Aim of the task:
Quote the listing below line for line, without changing anything.

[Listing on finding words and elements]
* Start *

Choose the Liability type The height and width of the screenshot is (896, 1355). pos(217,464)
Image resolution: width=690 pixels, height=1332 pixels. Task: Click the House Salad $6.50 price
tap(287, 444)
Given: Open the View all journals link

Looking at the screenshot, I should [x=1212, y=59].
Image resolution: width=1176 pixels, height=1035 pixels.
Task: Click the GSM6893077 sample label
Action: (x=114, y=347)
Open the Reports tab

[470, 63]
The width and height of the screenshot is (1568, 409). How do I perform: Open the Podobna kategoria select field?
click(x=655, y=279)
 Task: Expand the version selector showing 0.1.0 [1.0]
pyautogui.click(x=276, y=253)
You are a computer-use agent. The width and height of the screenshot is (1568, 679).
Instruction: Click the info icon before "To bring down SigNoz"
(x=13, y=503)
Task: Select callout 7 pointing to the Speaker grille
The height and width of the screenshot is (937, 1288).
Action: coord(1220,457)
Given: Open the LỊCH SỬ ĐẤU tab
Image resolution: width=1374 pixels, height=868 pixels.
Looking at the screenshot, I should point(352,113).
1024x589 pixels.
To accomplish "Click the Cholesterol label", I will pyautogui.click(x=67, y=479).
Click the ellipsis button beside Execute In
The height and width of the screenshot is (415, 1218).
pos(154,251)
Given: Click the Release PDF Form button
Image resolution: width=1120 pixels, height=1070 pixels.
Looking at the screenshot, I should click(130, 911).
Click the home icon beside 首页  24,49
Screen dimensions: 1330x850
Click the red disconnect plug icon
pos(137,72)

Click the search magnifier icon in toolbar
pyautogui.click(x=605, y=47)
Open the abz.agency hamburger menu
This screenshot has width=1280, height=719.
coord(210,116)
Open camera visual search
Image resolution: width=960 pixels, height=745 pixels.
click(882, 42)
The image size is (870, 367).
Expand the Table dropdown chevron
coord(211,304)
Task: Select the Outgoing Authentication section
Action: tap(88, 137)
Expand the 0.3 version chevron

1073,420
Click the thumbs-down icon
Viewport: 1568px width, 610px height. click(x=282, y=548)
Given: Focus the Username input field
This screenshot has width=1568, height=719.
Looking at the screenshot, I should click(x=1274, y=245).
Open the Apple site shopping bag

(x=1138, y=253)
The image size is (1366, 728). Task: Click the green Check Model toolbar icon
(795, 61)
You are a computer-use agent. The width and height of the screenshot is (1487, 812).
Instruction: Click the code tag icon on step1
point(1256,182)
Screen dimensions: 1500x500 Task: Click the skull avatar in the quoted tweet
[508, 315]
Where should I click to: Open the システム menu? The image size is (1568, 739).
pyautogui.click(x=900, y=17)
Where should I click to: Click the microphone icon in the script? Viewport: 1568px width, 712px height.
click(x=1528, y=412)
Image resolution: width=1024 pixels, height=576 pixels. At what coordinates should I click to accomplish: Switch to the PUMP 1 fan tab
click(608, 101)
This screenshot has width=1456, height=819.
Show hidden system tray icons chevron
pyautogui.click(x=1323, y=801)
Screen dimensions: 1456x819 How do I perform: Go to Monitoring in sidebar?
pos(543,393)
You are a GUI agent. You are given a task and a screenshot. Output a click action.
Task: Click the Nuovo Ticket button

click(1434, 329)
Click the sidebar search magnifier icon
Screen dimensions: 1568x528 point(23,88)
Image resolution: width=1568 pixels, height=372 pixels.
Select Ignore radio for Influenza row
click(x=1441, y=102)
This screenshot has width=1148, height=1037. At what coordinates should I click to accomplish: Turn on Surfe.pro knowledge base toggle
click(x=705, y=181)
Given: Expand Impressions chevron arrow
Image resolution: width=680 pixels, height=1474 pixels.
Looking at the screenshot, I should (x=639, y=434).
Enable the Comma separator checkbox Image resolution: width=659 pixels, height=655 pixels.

* End *

Result:
Choose the Liability type The height and width of the screenshot is (896, 1355). pos(217,464)
Image resolution: width=690 pixels, height=1332 pixels. Task: Click the House Salad $6.50 price
tap(287, 444)
Given: Open the View all journals link

Looking at the screenshot, I should [x=1212, y=59].
Image resolution: width=1176 pixels, height=1035 pixels.
Task: Click the GSM6893077 sample label
Action: (x=114, y=347)
Open the Reports tab

[470, 63]
The width and height of the screenshot is (1568, 409). How do I perform: Open the Podobna kategoria select field?
click(x=655, y=279)
 Task: Expand the version selector showing 0.1.0 [1.0]
pyautogui.click(x=276, y=253)
You are a computer-use agent. The width and height of the screenshot is (1568, 679).
Instruction: Click the info icon before "To bring down SigNoz"
(x=13, y=503)
Task: Select callout 7 pointing to the Speaker grille
The height and width of the screenshot is (937, 1288).
Action: coord(1220,457)
Given: Open the LỊCH SỬ ĐẤU tab
Image resolution: width=1374 pixels, height=868 pixels.
Looking at the screenshot, I should point(352,113).
1024x589 pixels.
To accomplish "Click the Cholesterol label", I will pyautogui.click(x=67, y=479).
Click the ellipsis button beside Execute In
The height and width of the screenshot is (415, 1218).
pos(154,251)
Given: Click the Release PDF Form button
Image resolution: width=1120 pixels, height=1070 pixels.
Looking at the screenshot, I should click(130, 911).
Click the home icon beside 首页  24,49
Screen dimensions: 1330x850
Click the red disconnect plug icon
pos(137,72)

Click the search magnifier icon in toolbar
pyautogui.click(x=605, y=47)
Open the abz.agency hamburger menu
This screenshot has width=1280, height=719.
coord(210,116)
Open camera visual search
Image resolution: width=960 pixels, height=745 pixels.
click(882, 42)
The image size is (870, 367).
Expand the Table dropdown chevron
coord(211,304)
Task: Select the Outgoing Authentication section
Action: tap(88, 137)
Expand the 0.3 version chevron

1073,420
Click the thumbs-down icon
Viewport: 1568px width, 610px height. click(x=282, y=548)
Given: Focus the Username input field
This screenshot has width=1568, height=719.
Looking at the screenshot, I should click(x=1274, y=245).
Open the Apple site shopping bag

(x=1138, y=253)
The image size is (1366, 728). Task: Click the green Check Model toolbar icon
(795, 61)
You are a computer-use agent. The width and height of the screenshot is (1487, 812).
Instruction: Click the code tag icon on step1
point(1256,182)
Screen dimensions: 1500x500 Task: Click the skull avatar in the quoted tweet
[508, 315]
Where should I click to: Open the システム menu? The image size is (1568, 739).
pyautogui.click(x=900, y=17)
Where should I click to: Click the microphone icon in the script? Viewport: 1568px width, 712px height.
click(x=1528, y=412)
Image resolution: width=1024 pixels, height=576 pixels. At what coordinates should I click to accomplish: Switch to the PUMP 1 fan tab
click(608, 101)
This screenshot has width=1456, height=819.
Show hidden system tray icons chevron
pyautogui.click(x=1323, y=801)
Screen dimensions: 1456x819 How do I perform: Go to Monitoring in sidebar?
pos(543,393)
You are a GUI agent. You are given a task and a screenshot. Output a click action.
Task: Click the Nuovo Ticket button

click(1434, 329)
Click the sidebar search magnifier icon
Screen dimensions: 1568x528 point(23,88)
Image resolution: width=1568 pixels, height=372 pixels.
Select Ignore radio for Influenza row
click(x=1441, y=102)
This screenshot has width=1148, height=1037. At what coordinates should I click to accomplish: Turn on Surfe.pro knowledge base toggle
click(x=705, y=181)
Given: Expand Impressions chevron arrow
Image resolution: width=680 pixels, height=1474 pixels.
Looking at the screenshot, I should (x=639, y=434).
Enable the Comma separator checkbox Image resolution: width=659 pixels, height=655 pixels.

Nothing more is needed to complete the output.